A novel diacylglycerol-lactone shows marked selectivity in vitro among C1 domains of protein kinase C (PKC) isoforms α and δ as well as selectivity for RasGRP compared with PKCα

Although multiple natural products are potent ligands for the diacylglycerol binding C1 domain of protein kinase C (PKC), RasGRP, and related targets, the high conservation of C1 domains has impeded the development of selective ligands. We characterized here a diacylglycerol-lactone, 130C037, emerging from a combinatorial chemical synthetic strategy, which showed substantial selectivity. 130C037 gave shallow binding curves for PKC isoforms alpha, beta, gamma, delta, and epsilon, with apparent K-i values ranging from 340 nM for PKC alpha to 29 nM for PKC epsilon. When binding to isolated C1 domains of PKC alpha and -delta, 130C037 showed good affinity (K-i = 1.78 nM) only for delta C1b, whereas phorbol 12,13-dibutyrate showed affinities within 10-fold for all.

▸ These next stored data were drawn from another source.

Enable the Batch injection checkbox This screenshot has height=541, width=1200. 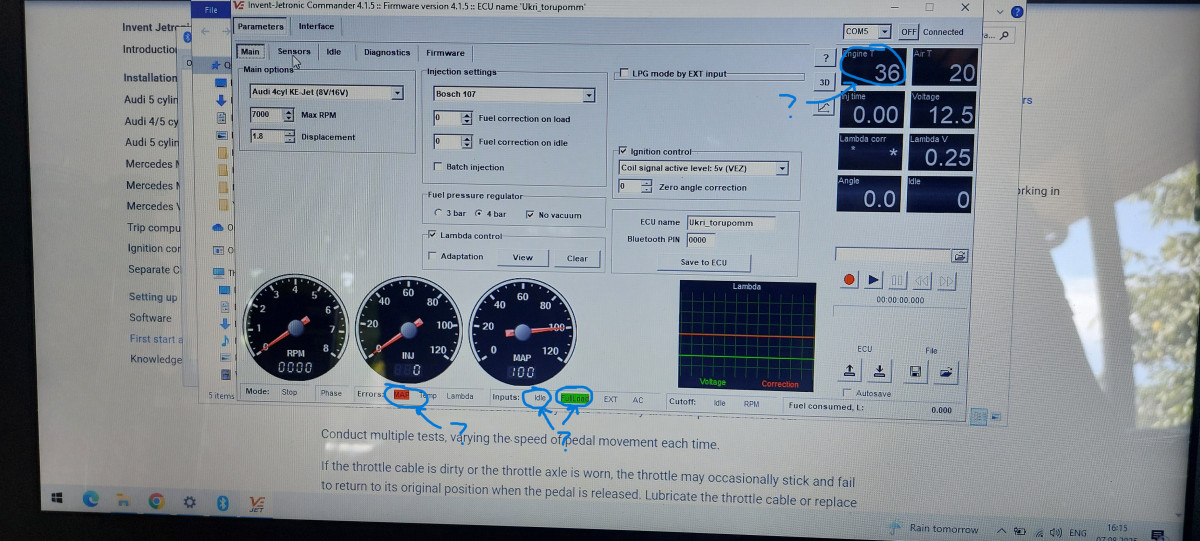438,167
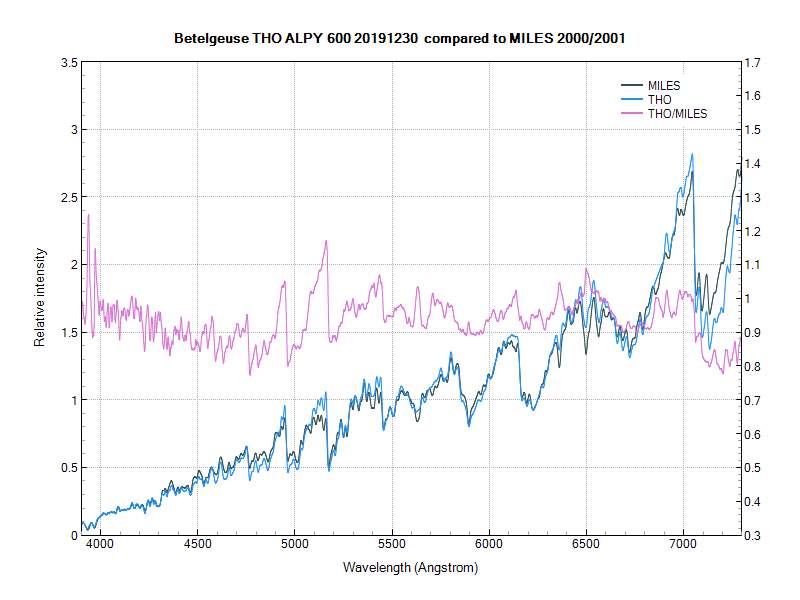
Task: Click the blue THO legend line swatch
Action: pyautogui.click(x=632, y=100)
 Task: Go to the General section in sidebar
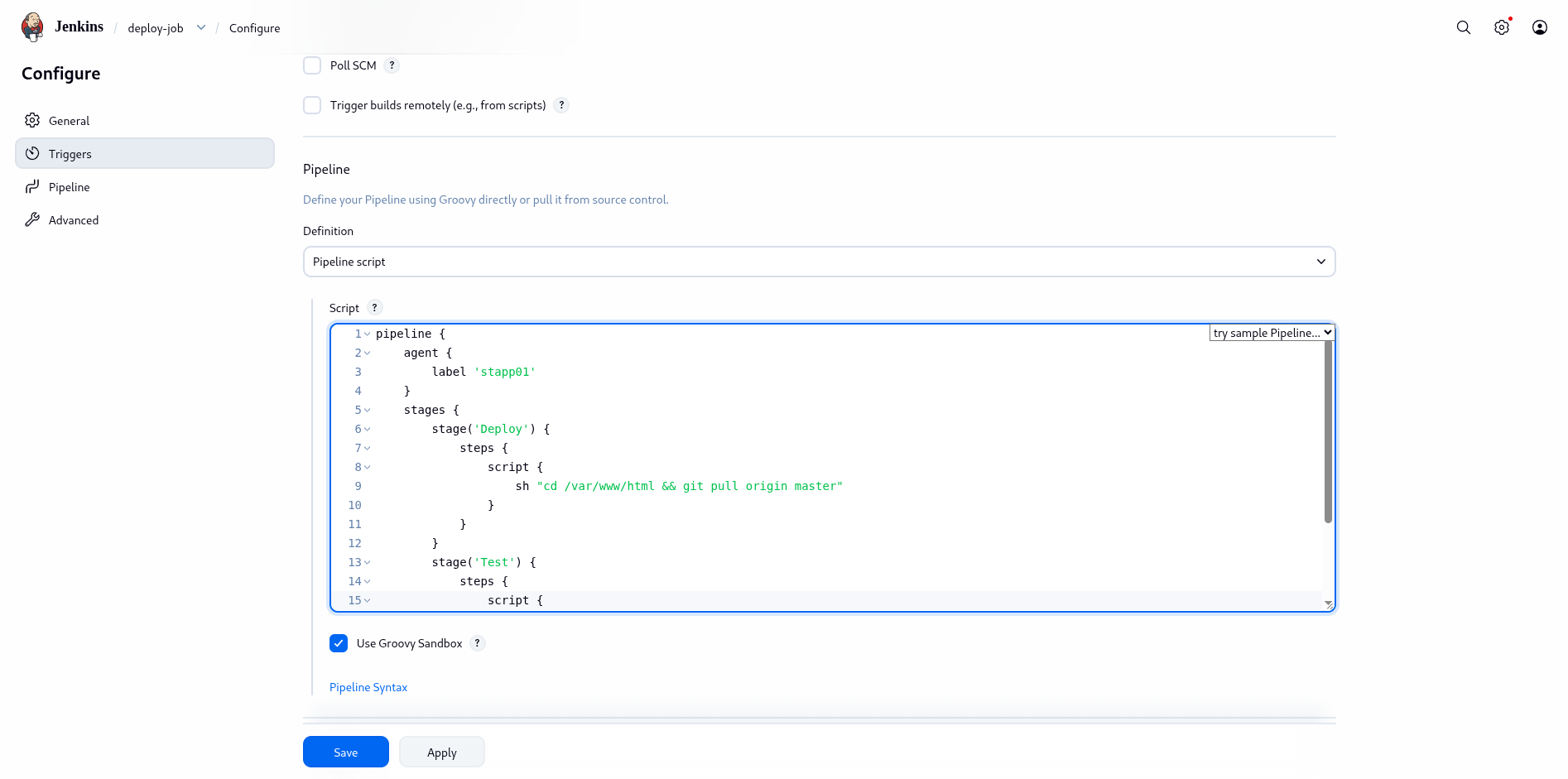[70, 121]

In LNCaP cells, 130C037 likewise selectively induced membrane translocation of delta C1b. 130C037 bound intact RasGRP1 and RasGRP3 with K-i values of 3.5 and 3.8 nM, respectively, reflecting 8- and 90-fold selectivity relative to PKC epsilon and PKC alpha. By Western blot of Chinese hamster ovary cells, 130C037 selectively induced loss from the cytosol of RasGRP3 (ED50 = 286 nM), partial reduction of PKC epsilon (ED50 > 10 mu M), and no effect on PKC alpha. As determined by confocal microscopy in LNCaP cells, 130C037 caused rapid translocation of RasGRP3, limited slow translocation of PKC epsilon, and no translocation of PKC alpha. Finally, 130C037 induced Erk phosphorylation in HEK-293 cells ectopically expressing RasGRP3 but not in control cells, whereas phorbol ester induced phosphorylation in both. The properties of 130C037 provide strong proof of principle for the feasibility of developing ligands with selectivity among C1 domain-containing therapeutic targets.